A small, dependency-free CLI for running the same prompt against your local Ollama models and saving every response to disk — so you can compare models (or compare repeated runs of one model) side by side.
It uses only the Python standard library: no pip install required.
- Python 3.7 or newer
- Ollama running locally (the default
http://localhost:11434) - At least one model pulled, e.g.
ollama pull llama3.1:8b
Make sure Ollama is running, then:
python3 ollama_model_test.pyYou'll be asked, in order:
- Which model to use (pick a number from your installed models)
- The prompt — type as many lines as you like, then put
/doneon its own line to finish - How many times to run the prompt
- Temperature (
0.0–2.0), or press Enter to use Ollama's default - Whether to stream the responses live to the terminal
It then runs the prompt the requested number of times and writes the results
under ollama-runs/.
Every prompt above can be supplied up front, which makes the tool scriptable. Anything you omit is still asked interactively.
| Flag | Description |
|---|---|
--model NAME |
Local model to use (must already be installed) |
--runs N |
Number of generations to run |
--temperature T |
Temperature, 0.0–2.0 |
--prompt-file PATH |
Read the prompt from a UTF-8 text file |
--stream / --no-stream |
Stream responses live, or don't |
Example — run a saved prompt three times, fully non-interactive:
python3 ollama_model_test.py \
--model llama3.1:8b \
--prompt-file prompt.txt \
--runs 3 \
--temperature 0.7 \
--no-streamResults are grouped into one folder per prompt:
ollama-runs/
what-are-the-main-tradeoffs-between_835562a4/
prompt.md # the prompt, with its hash and timestamp
metadata.json # every run against this prompt (model, timing, options)
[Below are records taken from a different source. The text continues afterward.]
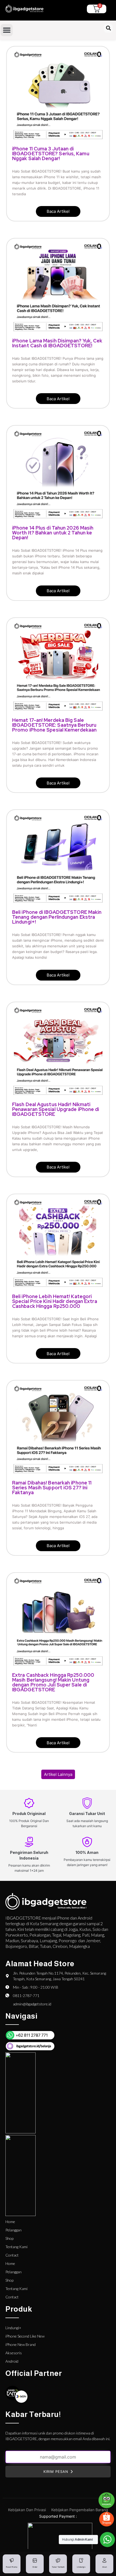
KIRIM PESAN (55, 2471)
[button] (7, 30)
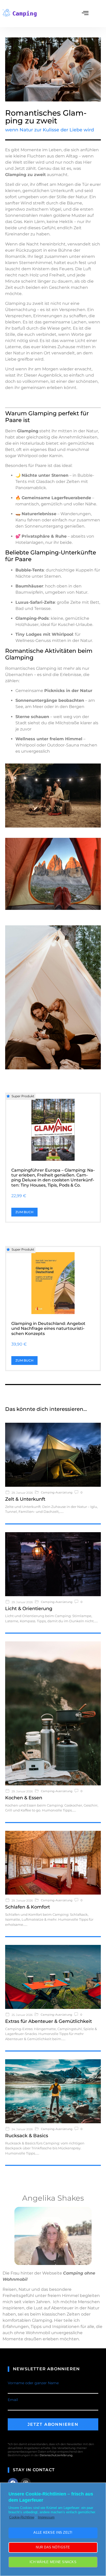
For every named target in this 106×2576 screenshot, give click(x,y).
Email (13, 2400)
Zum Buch (24, 1212)
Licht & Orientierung (28, 1608)
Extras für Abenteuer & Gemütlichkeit (48, 2021)
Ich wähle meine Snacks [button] (53, 2562)
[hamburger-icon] (85, 13)
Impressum (46, 2517)
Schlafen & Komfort (27, 1907)
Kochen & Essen (23, 1798)
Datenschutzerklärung (56, 2455)
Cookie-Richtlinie (21, 2517)
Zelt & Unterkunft (25, 1499)
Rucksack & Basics (26, 2135)
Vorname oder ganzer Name (33, 2383)
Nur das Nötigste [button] (53, 2547)
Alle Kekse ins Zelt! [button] (52, 2532)
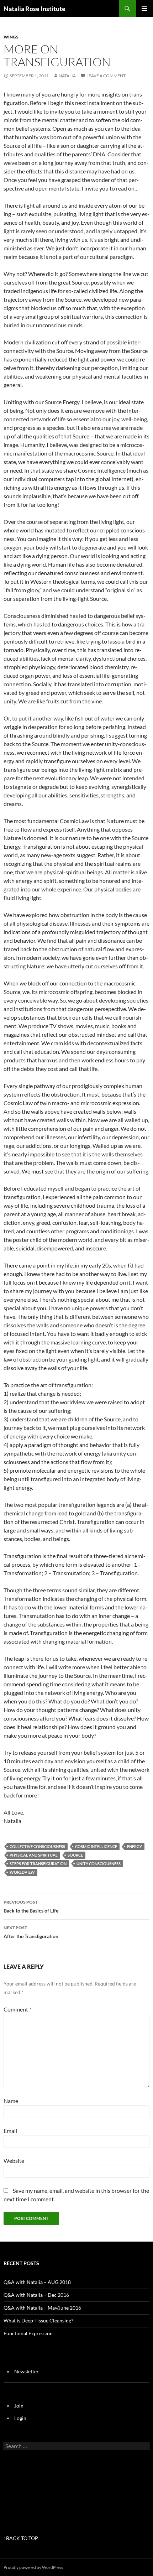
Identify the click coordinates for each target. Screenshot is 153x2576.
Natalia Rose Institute (34, 8)
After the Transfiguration (31, 1932)
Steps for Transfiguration (38, 1863)
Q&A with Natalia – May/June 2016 (42, 2308)
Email (10, 2130)
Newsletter (26, 2371)
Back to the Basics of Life (31, 1906)
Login (20, 2418)
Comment (17, 2009)
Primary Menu (144, 8)
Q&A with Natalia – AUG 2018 (37, 2282)
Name (11, 2100)
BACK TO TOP (22, 2538)
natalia (67, 75)
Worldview (22, 1872)
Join (18, 2406)
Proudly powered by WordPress (33, 2567)
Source (75, 1855)
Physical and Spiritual (34, 1855)
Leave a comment (106, 75)
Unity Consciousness (98, 1863)
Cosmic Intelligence (96, 1846)
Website (14, 2160)
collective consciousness (37, 1846)
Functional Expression (28, 2333)
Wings (11, 37)
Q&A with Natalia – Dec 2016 (36, 2295)
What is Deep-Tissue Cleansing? (38, 2320)
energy (134, 1846)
llama3.1-8b.md # responses + Ollama metadata for this model
gemma3-1b.md
The folder name is the first few words of the prompt plus a short hash of the full prompt. Because the folder is keyed on the prompt, running the same prompt against a different model drops its output into the same folder — making model-to-model comparison easy. Each model's file records every run's response alongside Ollama's run metadata (token counts, timings, and so on).